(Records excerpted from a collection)

Start of Block

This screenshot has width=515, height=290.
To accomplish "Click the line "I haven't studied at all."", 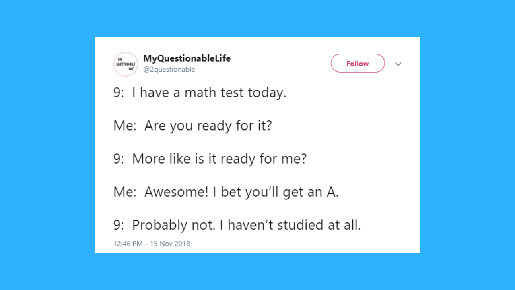I will tap(290, 225).
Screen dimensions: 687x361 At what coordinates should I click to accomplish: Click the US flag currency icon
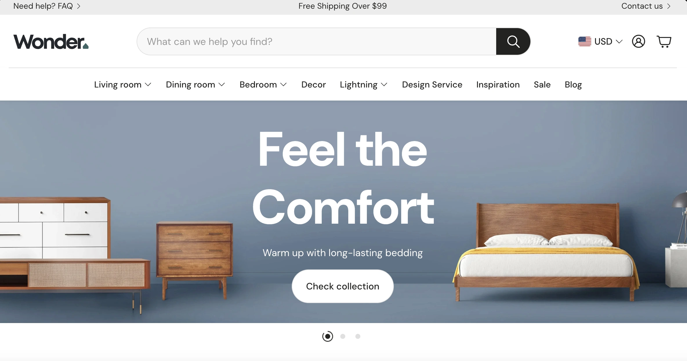click(x=584, y=41)
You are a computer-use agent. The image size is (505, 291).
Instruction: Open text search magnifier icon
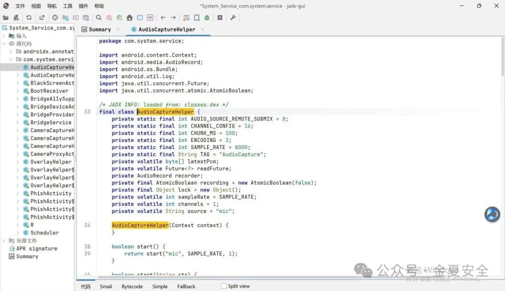99,18
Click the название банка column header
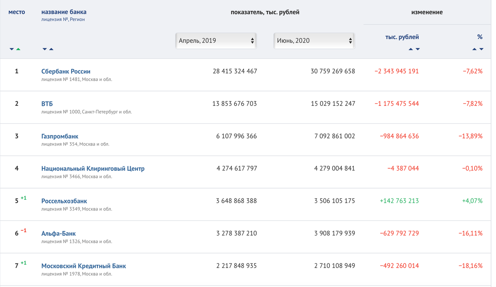 point(64,12)
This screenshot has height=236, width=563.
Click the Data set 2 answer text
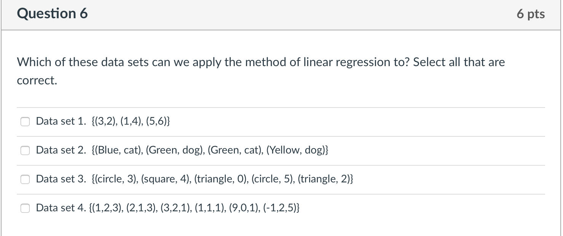click(x=181, y=150)
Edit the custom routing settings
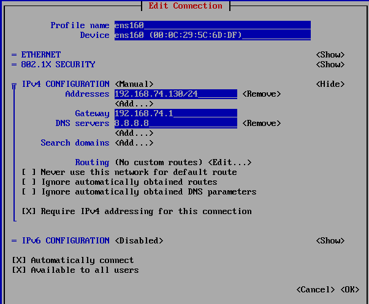Image resolution: width=369 pixels, height=304 pixels. point(229,163)
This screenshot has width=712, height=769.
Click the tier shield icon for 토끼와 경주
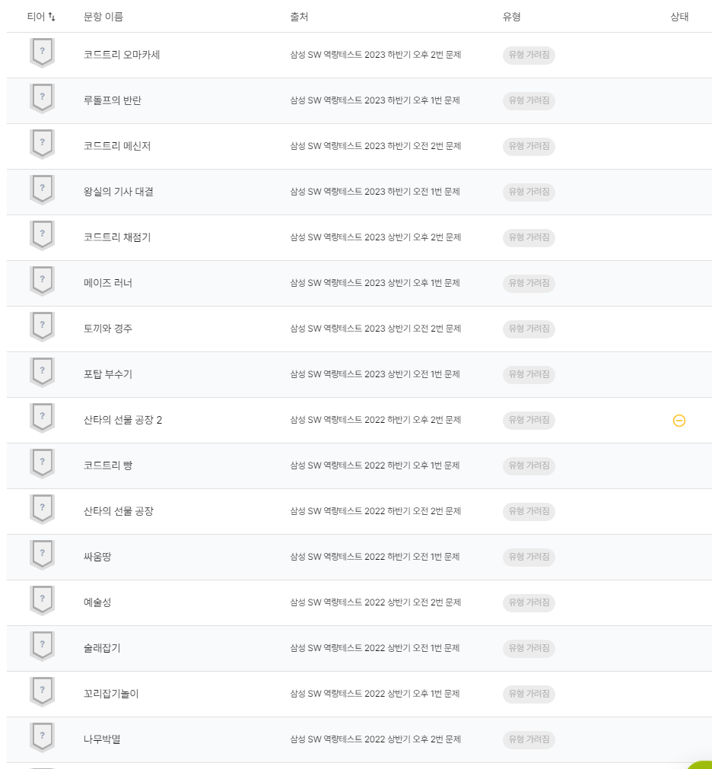(42, 326)
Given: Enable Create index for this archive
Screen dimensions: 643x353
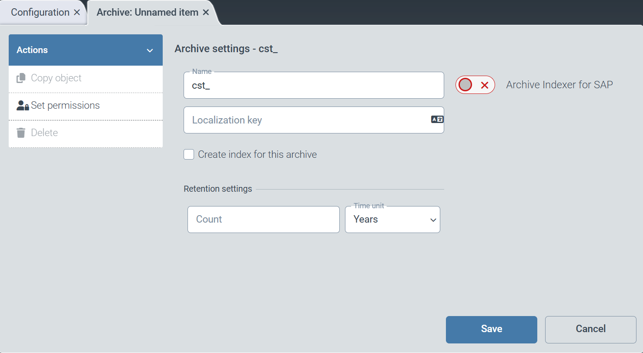Looking at the screenshot, I should coord(189,154).
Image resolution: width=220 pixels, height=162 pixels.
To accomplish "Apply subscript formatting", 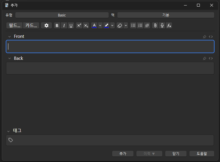I will 86,25.
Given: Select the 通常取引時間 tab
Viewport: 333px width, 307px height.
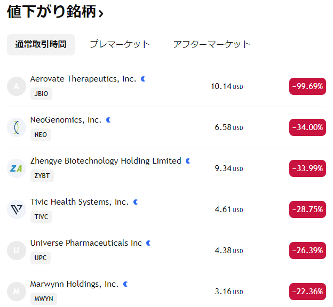Looking at the screenshot, I should point(41,44).
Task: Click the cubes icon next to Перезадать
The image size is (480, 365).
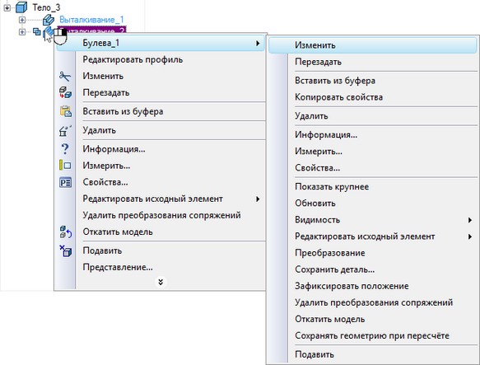Action: pyautogui.click(x=65, y=92)
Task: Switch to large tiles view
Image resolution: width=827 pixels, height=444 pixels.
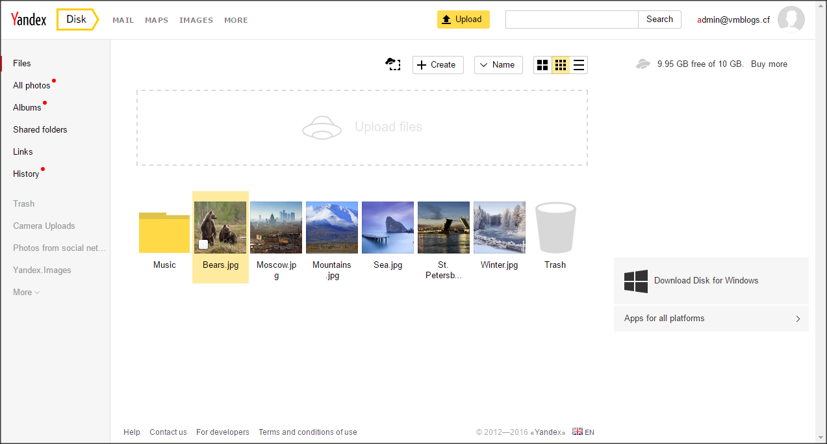Action: (x=542, y=65)
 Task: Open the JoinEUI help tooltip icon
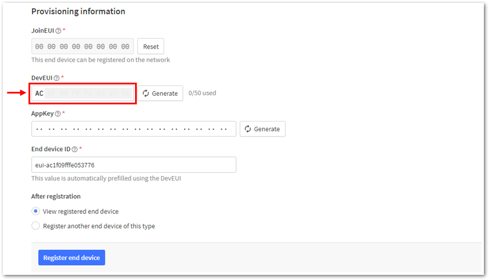[x=58, y=31]
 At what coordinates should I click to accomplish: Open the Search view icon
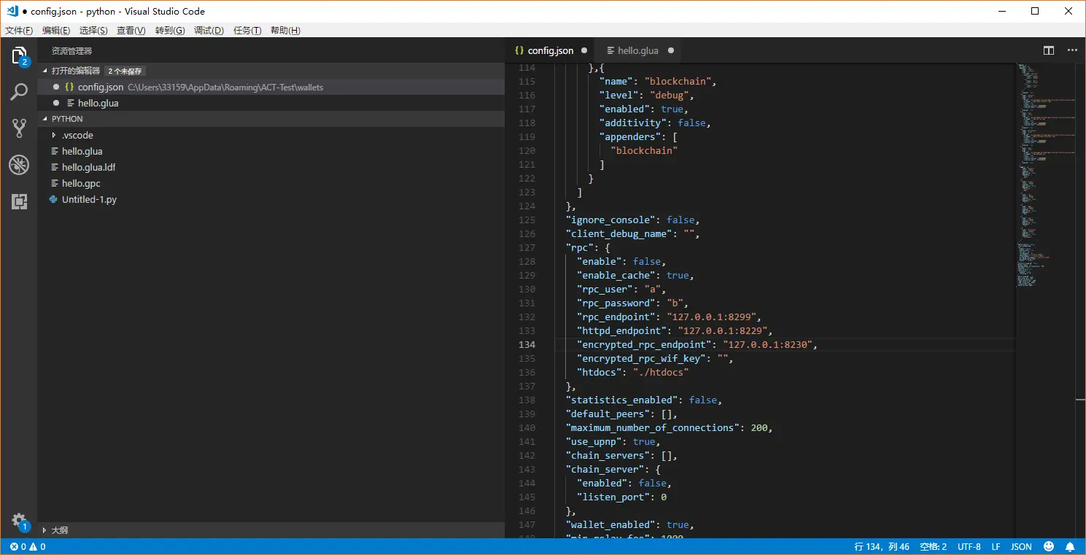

End of Block

_Exercise brief_: Lines that hold the word "Given" are the ones to copy from the entries above.

_Written response_:
Given: Enable Create index for this archive
Given: Select the 通常取引時間 tab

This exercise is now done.